親の背に子が倣うか?

「・・・それで、二人が僕に会いに来た理由は何なんだい?」
「・・・この風紀財団がどんな活躍をしているかは俺も聞いているし、その活動について文句を言うつもりはない。それどころかむしろその活動を応援したいと思って俺は協力を申し出た・・・なのにどうして俺の事を財団の協力者から外すだなんてことにしたのかを聞きに来たんだ・・・!」
「あぁ、なんだ。そういうことか」
恭弥はそのまま用向きを問うのだが、最初こそは抑えていた物の徐々に熱くなっていく新一の返しに大した興味もないといった声を漏らす。
「その事に関しては理由はいくつかある・・・まず一つは協力したいといったことから貴方に担当してもらった所に関して、貴方が行けば百発百中と言わんばかりに事件が起きたか、もしくは起きることになったからだ」
「何・・・?」
「僕達風紀財団としては事件が起きる前に事態を解決することが最善の形だと思っている。人が死ぬであったり悪党を逃がさないようにする前にと・・・まぁそうしたいと言っても物理的に無理だと言った状況も全く無かったとは言わないが、それでもそういったリスクは出来る限り潰していった上で財団の人間は行動していったことからそんな事態になることはほとんどなかった。だが貴方の担当していた件に関しては今も言ったよう、百発百中で事件が起きるという物だった」
「それは仕方無いだろ!事件が起きたのはその人達のトラブルからであって、俺が起こしたわけじゃない!」
恭弥はならとまず一つ目の理由を話していくが、すぐさまに新一は自分のせいではないと大声で返す。

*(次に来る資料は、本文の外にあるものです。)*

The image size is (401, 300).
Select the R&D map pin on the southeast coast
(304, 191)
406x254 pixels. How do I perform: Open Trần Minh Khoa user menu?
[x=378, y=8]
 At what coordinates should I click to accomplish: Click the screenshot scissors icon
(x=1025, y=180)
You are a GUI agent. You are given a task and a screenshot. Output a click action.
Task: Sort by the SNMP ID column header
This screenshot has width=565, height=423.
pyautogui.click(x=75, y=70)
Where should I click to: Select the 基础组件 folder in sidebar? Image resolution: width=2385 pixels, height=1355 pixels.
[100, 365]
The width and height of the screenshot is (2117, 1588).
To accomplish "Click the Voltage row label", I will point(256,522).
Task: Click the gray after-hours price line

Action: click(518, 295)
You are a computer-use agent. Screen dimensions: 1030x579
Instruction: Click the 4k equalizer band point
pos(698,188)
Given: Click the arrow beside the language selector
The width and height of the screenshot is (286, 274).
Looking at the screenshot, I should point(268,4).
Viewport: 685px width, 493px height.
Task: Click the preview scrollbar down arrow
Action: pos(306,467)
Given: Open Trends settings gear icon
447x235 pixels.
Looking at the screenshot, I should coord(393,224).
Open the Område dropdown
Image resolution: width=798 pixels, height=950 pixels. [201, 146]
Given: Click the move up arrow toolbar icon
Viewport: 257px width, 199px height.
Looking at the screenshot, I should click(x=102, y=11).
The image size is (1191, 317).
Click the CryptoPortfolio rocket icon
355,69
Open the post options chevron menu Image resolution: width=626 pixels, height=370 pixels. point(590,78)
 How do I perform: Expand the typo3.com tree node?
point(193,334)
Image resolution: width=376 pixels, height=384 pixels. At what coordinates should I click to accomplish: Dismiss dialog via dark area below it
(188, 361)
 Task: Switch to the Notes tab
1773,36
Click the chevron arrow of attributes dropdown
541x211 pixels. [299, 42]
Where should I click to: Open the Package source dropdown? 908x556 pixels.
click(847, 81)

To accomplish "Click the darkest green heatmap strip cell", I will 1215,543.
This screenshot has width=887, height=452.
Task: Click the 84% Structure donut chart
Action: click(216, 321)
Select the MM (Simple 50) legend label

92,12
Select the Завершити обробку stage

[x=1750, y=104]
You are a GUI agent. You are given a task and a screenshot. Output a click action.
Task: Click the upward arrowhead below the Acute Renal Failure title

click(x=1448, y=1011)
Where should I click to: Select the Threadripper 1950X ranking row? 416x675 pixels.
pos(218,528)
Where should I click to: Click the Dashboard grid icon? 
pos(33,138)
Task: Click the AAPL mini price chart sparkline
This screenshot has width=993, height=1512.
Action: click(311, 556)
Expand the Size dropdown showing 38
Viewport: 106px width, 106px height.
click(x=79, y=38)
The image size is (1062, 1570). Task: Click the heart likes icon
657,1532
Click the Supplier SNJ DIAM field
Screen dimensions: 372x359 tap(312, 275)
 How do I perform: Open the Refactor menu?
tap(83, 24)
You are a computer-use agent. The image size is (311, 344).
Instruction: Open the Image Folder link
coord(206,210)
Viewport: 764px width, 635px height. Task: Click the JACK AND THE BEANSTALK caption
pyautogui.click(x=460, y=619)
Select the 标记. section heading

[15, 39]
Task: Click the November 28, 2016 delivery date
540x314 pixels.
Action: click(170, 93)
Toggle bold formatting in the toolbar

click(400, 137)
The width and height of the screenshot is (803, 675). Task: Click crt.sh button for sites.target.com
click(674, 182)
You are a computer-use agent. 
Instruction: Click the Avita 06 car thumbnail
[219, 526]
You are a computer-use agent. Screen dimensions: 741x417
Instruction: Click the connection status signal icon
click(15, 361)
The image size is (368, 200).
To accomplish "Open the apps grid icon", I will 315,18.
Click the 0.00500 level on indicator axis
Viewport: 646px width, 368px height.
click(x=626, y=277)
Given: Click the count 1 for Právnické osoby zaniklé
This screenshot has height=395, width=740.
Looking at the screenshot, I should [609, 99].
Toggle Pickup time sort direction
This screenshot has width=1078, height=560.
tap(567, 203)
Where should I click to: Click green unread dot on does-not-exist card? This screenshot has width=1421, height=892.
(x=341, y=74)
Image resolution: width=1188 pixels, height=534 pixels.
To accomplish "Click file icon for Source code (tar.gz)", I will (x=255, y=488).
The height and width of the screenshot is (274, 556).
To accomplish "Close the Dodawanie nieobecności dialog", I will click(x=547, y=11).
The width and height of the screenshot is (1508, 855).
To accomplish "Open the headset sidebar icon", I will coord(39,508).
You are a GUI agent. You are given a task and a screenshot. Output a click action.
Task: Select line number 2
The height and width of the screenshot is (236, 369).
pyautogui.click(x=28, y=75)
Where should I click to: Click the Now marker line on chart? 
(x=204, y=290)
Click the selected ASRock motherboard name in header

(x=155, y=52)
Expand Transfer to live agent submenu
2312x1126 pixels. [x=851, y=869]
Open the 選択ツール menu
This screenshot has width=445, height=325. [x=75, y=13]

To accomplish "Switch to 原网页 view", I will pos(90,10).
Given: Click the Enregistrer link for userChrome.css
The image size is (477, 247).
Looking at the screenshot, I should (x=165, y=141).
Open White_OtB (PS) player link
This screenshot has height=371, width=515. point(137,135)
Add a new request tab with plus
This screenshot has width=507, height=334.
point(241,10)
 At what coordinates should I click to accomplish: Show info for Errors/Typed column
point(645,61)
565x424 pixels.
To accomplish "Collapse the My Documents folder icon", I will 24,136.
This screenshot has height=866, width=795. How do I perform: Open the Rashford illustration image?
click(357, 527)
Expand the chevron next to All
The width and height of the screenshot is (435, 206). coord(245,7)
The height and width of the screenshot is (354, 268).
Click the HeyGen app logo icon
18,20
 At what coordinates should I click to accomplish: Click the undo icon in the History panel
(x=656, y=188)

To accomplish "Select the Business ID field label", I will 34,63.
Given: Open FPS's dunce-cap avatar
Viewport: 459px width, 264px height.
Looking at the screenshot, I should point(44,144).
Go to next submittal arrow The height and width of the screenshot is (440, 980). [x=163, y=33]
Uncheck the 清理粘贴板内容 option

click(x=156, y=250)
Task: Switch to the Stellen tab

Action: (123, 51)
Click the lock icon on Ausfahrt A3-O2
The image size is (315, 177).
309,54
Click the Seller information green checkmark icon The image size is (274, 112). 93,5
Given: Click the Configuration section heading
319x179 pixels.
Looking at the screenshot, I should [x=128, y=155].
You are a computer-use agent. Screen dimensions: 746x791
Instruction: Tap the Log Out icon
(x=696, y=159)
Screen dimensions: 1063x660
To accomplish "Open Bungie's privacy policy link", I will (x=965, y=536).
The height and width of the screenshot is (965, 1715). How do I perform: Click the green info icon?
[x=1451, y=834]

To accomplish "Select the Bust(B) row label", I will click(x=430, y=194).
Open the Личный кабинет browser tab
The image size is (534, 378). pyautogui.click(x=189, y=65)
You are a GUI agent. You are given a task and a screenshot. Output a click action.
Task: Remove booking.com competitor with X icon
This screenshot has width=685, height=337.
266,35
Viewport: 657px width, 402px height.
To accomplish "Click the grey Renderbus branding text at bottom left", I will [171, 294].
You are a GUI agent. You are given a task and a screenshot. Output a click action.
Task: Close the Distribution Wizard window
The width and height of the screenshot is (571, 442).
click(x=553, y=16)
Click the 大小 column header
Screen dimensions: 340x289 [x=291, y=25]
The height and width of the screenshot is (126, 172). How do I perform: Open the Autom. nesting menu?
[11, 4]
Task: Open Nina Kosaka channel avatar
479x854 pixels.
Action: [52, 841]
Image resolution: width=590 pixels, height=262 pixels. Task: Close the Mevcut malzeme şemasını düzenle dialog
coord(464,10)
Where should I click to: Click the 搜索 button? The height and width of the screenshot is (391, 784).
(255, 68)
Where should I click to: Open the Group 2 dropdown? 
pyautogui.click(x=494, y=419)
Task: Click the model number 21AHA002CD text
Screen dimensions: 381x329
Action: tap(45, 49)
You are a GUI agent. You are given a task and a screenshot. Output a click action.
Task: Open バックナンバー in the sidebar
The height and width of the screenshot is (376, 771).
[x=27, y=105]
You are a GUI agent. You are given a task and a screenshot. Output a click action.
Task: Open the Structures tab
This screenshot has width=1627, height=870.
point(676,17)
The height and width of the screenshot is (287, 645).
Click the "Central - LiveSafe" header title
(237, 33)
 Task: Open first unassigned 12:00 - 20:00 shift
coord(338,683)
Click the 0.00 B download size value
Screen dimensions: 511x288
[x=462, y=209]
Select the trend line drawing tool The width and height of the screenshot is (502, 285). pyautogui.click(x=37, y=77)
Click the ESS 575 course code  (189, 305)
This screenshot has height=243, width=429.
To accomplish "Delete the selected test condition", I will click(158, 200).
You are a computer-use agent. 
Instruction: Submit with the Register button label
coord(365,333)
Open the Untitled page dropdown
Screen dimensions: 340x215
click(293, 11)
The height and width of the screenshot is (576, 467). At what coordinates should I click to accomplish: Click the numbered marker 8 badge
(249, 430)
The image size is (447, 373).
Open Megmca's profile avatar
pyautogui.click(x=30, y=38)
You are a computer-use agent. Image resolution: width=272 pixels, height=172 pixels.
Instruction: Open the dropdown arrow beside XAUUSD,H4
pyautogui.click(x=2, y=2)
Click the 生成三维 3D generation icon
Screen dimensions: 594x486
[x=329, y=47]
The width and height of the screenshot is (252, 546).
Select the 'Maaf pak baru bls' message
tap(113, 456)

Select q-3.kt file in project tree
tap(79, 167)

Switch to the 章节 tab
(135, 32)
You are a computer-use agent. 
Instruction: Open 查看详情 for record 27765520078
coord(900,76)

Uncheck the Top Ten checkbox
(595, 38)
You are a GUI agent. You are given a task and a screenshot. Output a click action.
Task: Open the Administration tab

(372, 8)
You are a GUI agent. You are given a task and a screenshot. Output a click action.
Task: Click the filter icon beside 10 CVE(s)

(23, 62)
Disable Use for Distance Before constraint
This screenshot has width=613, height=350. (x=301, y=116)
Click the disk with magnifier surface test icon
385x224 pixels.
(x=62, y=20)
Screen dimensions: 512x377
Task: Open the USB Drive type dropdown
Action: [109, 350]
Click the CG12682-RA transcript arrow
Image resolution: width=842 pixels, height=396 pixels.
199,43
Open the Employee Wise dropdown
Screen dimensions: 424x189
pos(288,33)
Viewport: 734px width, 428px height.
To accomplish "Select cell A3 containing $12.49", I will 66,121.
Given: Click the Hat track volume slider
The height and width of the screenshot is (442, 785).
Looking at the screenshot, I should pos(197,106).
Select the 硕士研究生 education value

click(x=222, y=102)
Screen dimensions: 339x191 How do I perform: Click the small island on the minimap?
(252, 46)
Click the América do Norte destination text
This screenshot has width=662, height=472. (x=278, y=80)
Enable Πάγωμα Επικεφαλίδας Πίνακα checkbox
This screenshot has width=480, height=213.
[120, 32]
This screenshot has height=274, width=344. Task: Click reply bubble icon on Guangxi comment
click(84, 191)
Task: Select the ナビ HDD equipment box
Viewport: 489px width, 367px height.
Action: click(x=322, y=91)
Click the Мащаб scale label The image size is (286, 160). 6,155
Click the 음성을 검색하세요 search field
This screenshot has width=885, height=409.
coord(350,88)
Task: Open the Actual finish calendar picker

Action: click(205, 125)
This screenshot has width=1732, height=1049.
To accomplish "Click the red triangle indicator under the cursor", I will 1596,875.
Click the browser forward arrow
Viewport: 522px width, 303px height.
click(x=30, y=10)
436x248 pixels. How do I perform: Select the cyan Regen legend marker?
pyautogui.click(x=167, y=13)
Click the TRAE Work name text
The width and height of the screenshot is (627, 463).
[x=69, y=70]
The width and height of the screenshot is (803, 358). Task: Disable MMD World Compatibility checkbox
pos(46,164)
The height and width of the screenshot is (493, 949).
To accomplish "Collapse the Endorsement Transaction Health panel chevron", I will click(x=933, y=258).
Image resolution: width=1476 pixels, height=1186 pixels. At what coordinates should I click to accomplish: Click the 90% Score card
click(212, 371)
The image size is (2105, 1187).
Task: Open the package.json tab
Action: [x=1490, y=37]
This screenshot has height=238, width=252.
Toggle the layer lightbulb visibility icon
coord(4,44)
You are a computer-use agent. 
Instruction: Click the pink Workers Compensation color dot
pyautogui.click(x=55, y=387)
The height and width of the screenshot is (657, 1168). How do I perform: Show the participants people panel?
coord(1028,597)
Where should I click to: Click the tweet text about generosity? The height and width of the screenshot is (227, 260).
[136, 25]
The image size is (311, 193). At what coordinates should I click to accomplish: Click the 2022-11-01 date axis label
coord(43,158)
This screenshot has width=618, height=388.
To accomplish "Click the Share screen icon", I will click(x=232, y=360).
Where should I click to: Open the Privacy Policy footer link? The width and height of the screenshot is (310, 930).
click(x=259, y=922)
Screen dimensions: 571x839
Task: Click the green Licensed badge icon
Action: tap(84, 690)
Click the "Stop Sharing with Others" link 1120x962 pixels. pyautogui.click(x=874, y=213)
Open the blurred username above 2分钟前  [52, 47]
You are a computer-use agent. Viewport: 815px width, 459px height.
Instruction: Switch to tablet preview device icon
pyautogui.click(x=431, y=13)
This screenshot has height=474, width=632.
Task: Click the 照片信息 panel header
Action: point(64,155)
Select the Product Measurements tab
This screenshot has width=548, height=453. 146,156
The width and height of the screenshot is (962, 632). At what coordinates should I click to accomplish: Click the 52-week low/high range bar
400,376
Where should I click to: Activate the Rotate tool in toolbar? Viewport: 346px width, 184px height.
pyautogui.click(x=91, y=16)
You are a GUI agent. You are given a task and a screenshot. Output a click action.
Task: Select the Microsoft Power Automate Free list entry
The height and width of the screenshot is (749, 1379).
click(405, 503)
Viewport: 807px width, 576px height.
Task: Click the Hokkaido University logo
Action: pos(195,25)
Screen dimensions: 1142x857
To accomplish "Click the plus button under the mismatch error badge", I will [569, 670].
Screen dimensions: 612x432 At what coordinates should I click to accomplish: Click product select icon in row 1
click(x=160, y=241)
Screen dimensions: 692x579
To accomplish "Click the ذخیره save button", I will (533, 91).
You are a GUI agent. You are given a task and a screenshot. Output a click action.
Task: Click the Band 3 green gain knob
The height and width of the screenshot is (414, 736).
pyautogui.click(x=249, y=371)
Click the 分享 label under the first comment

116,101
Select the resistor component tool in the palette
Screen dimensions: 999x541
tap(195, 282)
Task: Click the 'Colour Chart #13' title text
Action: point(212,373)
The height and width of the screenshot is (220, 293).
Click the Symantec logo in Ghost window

「それが貴方からしての言い分だろうが、その時の貴方がどんな行動を取っていたかのレポートについては僕も読んだよ・・・そしてその結果として二つ目の理由として言わせてもらうが、貴方がこちらからこうしてほしいといったマニュアルを無視している事もあったからだ」
「マニュアルって・・・」
「そういったトラブルに関して何度も対応していて慣れている者はいるが、財団という形であるから新人が来るなら当然やり方についてを教える事は必要になる。だからこそ教育をするためにもマニュアルは作られていて、それを守ってほしいと貴方にも配布したと聞いているが・・・それを守ったような行動を取らなかったと報告に上がっているんだよ。下手に揉め事にならないようにと手順や段階を踏んだ物ではなく、そんな前置きなど面倒くさいとばかりに問題のあるところに突撃していって事件が起きたとね」
「・・・それは・・・問題があるって分かってるのに、手順や段階なんて踏んでたらいつどうなるかなんて分からないだろ・・・」
「財団の人間なら問題のある者と被害に合っている者を引き剥がして安全に事を進められた筈なのに、段階を踏まなかった為にそれをしなかったから追い詰められた被害者か加害者かが事件を起こさざるを得なかったんだよ?特に被害者に関してはやけになってどういったことを仕出かしかねないかという懸念があるからこそ慎重に行きたいのに、貴方が無配慮に突撃したことから復讐の機会は今を除いたら訪れない・・・そういった被害者の心理を考えられなかったのもそうだし、財団から渡されたマニュアルを気にしなかったから被害者が事に及んだとは思わなかったのかな?」
「っ!」
だがまだ理由はあると二つ目についてを告げていった恭弥に、新一はハッとしたように目を見開いた。事実、恭弥から言われた事は新一は体験していた為に。